Production performance of typical well during the SP flooding in Block B.
Fig. 14.
Production performance of the typical well in the adjacent polymer flooding pilot.
5. Conclusions
From the reservoir with the unimodal pore structure to reservoir with the multimodal pore structure, the pores decrease in number, turn from the networked distribution with good connectivity into dotted distribution with inferior connectivity, and reduce in connectivity and pore-throat coordination number.
Compared with water flooding, SP flooding can significantly mobilize remaining oil in 1-3 μm pores of unimodal and bimodal core samples. But for the multimodal core sample, SP flooding mainly displaces remaining oil in pores greater than 3 μm in radius.

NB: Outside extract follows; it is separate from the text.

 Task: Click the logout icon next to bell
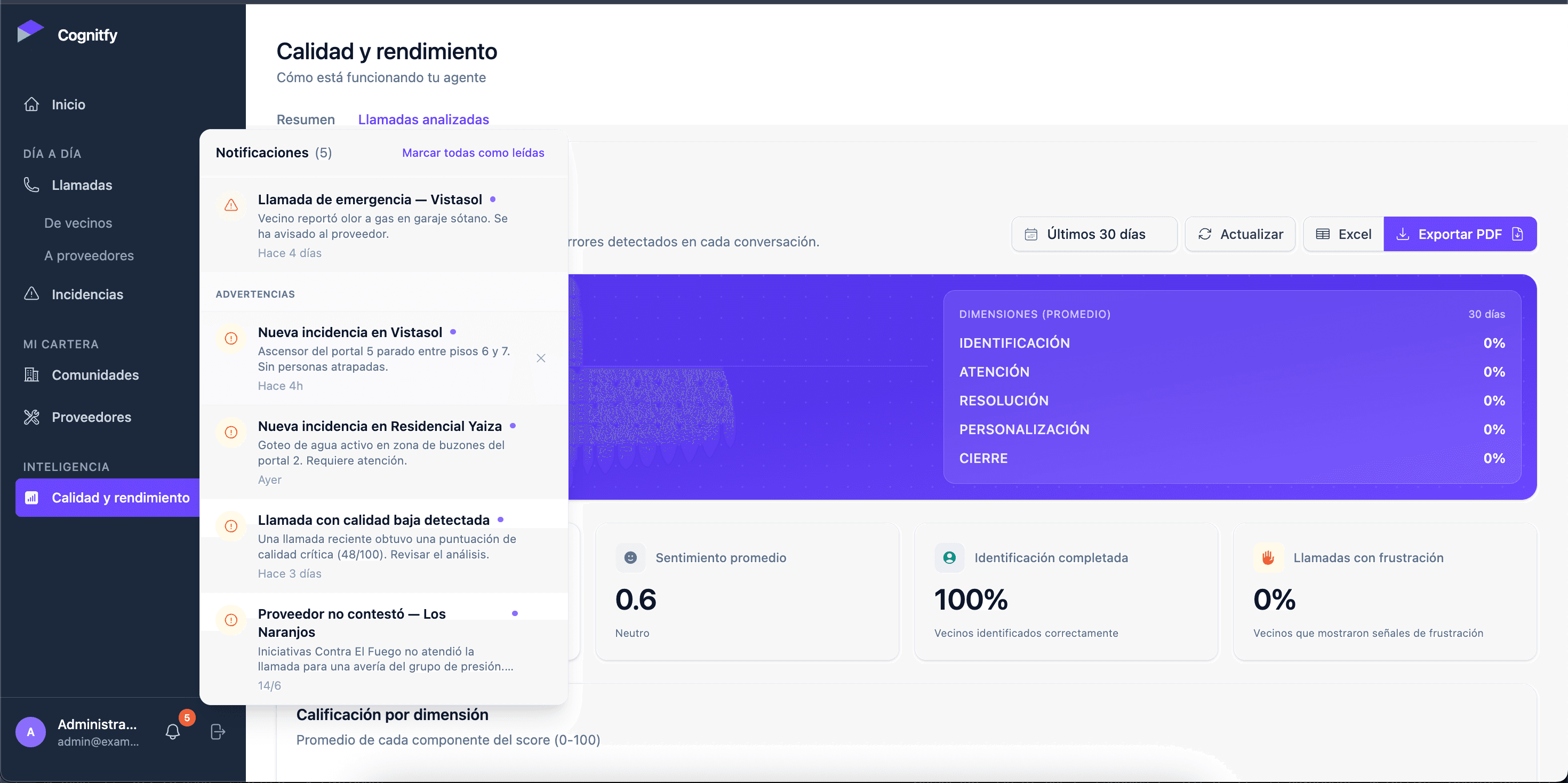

The unimodal core sample has the highest oil displacement efficiency while the multimodal core sample has the lowest by water flooding. The injection of SP solution in the multimodal core sample can make the displacement pressure increase and remaining oil emulsify, thus enhancing swept volume and consequently oil recovery substantially. In contrast, emulsion wouldn’t happen in the SP flooding of unimodal sandstone.
Compared with sandstone reservoir, the multimodal conglomerate reservoir is more prone to channeling. Besides plugging macroscopic channels with high-permeability, the low swept volume caused by the microscopic pore structure difference must be solved to get good effect of chemical flooding.